This is the view from the upper reaches of the Tower of Babel.*The horizon stretches far and you are not alone. This year's BABEL Critical/Liberal/Arts gathering showed me again. The workers - the haulers of bricks, the carvers of stone, the facilitators of the great machine that is the tower, pause. What prompted them to do so? The tedium of the work? The glory of of it? I've certainly felt both in the Grand Project of Academe. So we stopped, we looked, and this is what we saw. Henry Turner and the Hollow Earth Society made invitations, strategized an open, reaching university: Henry with the Society for the Arts of Organization (consider the medieval body that is the corporation, join this one, grow the idea!), the HES with an introduction to the edurganism, academe as spreading slime mold instead of ivory tower (or even underground rhizome), academic practice as para_site, doing its work _next to_ the institution (feed your students, hike with them, publish wild things!). Eleanor Johnson with Toad Poetry (look closely, care until it's creepy and then ask all the questions), Ammiel Alcalay with Lost and Found (gather the archive until it's no longer an archive but a place). Bruce Holsinger with Chaucer and Gower's critical friendship (and yes yes yes, this brilliant scholar's long-awaited historical fiction novel,
A Burnable Book, is coming out, and yes yes yes a brilliant scholar wrote a work of fiction), and Allen W. Strouse with Sir Orfeo (and the idea of potential pilgrims which made me think of perpetual potential pilgrimages and made me realize I was on one). Jamie "Skye" Bianco with Q3C (Queer, Creative, Critical Compositionalism with things that have affect, let's start with the flotsam and jetsam that makes it to shore, let's be "para-academic DJs," compiling and collecting, gathering and curating)' and Eirik Steinhoff making "Nothing Happen" (and I held a pamphlet for the first time in forever and there was Rosa Luxembourg and the idea of sabotage, and Kafka, so it got complicated and good). And Michael Whitmore with Fuzzy Structuralism (when software starts to read Shakespeare) and Marina Zurkow and Una Chauduri with Inner Climate Change (and yes, for 7 minutes we listened to a soundscape meditation, and no, it wasn't easy).

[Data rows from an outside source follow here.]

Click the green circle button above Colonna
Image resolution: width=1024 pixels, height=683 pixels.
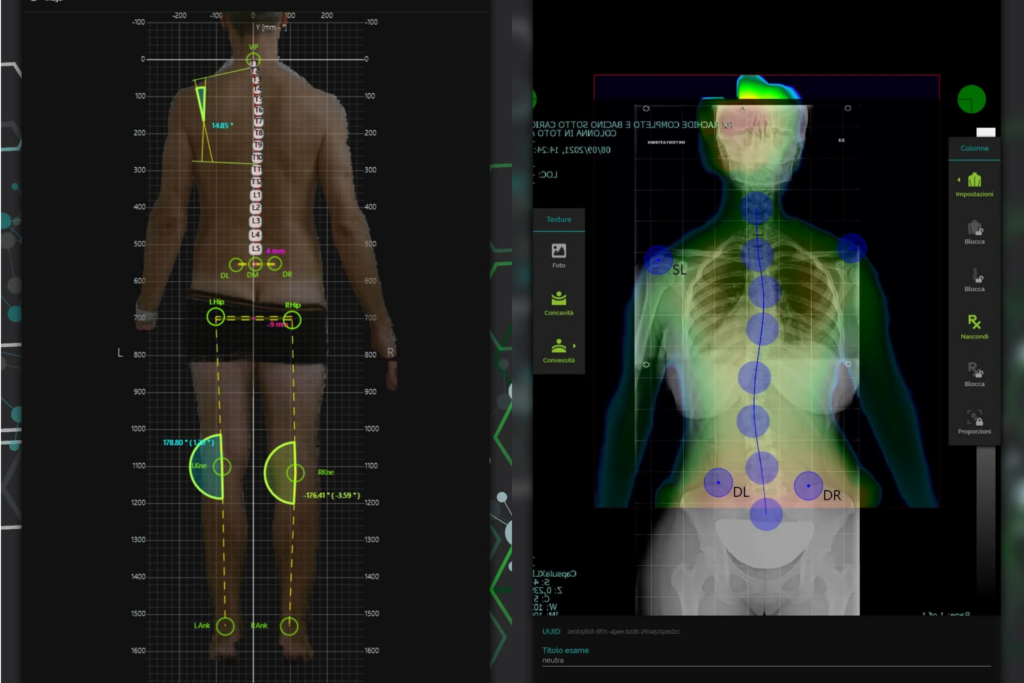[971, 99]
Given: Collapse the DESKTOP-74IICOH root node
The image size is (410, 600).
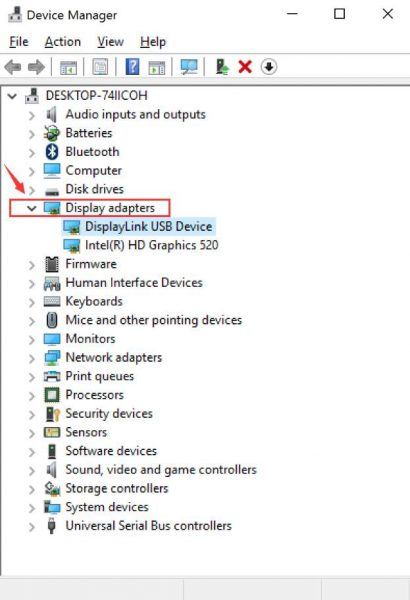Looking at the screenshot, I should pyautogui.click(x=12, y=96).
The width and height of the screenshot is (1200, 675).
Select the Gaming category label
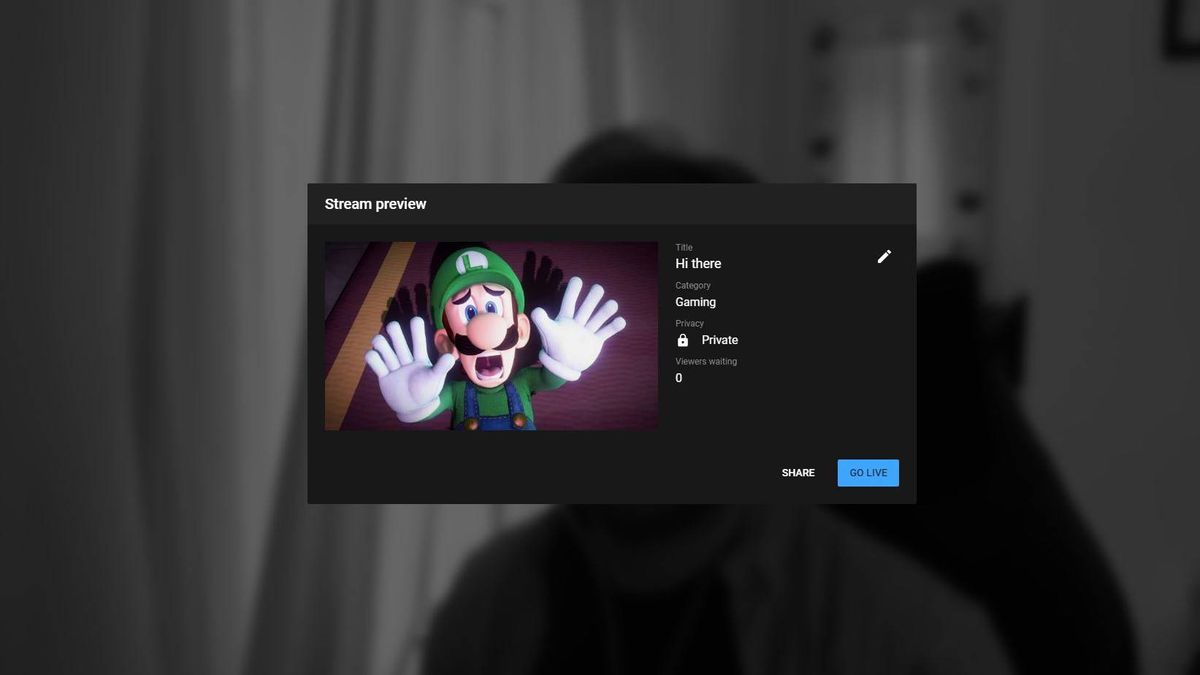pyautogui.click(x=695, y=301)
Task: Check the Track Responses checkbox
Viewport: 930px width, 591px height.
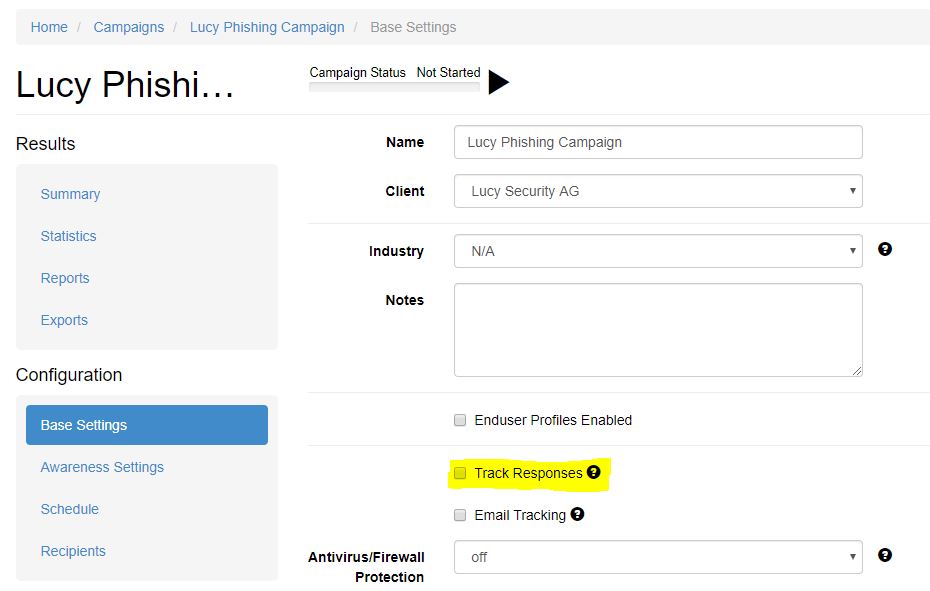Action: click(x=460, y=473)
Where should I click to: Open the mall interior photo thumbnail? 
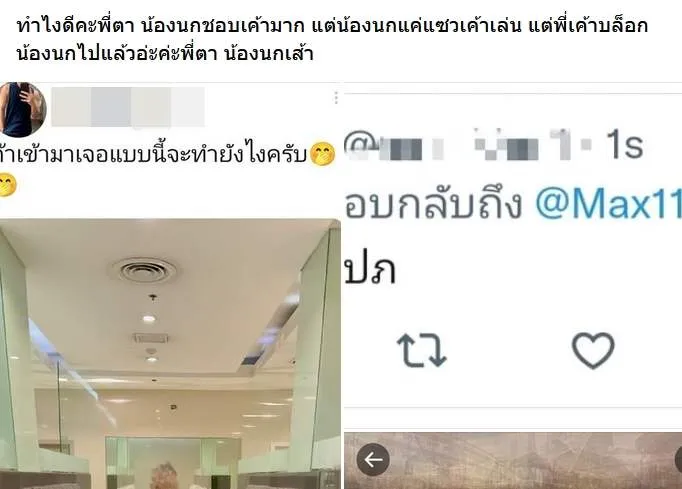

And for one of the first times in a gathering of academic to talk about academe, the emphasis was not on despair, but on action. There are Things We Do, and there are Things To Do. You _are_ institutional change, but you are also parasite and collector, producer of pamphlets and writer of wild words, gatherer of students and toaster (!) of friends. You are in the tower and of the tower, but the view from Babel/BABEL stretches out to sea to see a lush island and strong currents. And from there we'll wave to Eileen Joy and Allan Mitchell and Julie Orlemanski and Myra Seaman who got us up here in the first place. Tomorrow, we'll go to Oceanic New York, where Steve Mentz started us thinking Thursday night. For now, I'm going inside to see the art that's clinging to the walls and the objects humming under pools of light.
* This is also my first time composing on my iPad, so pardon the absence of links. I'll get those up tomorrow, because you'll want to visit. I'll try to keep weird autocorrect miscorrects to a minimum.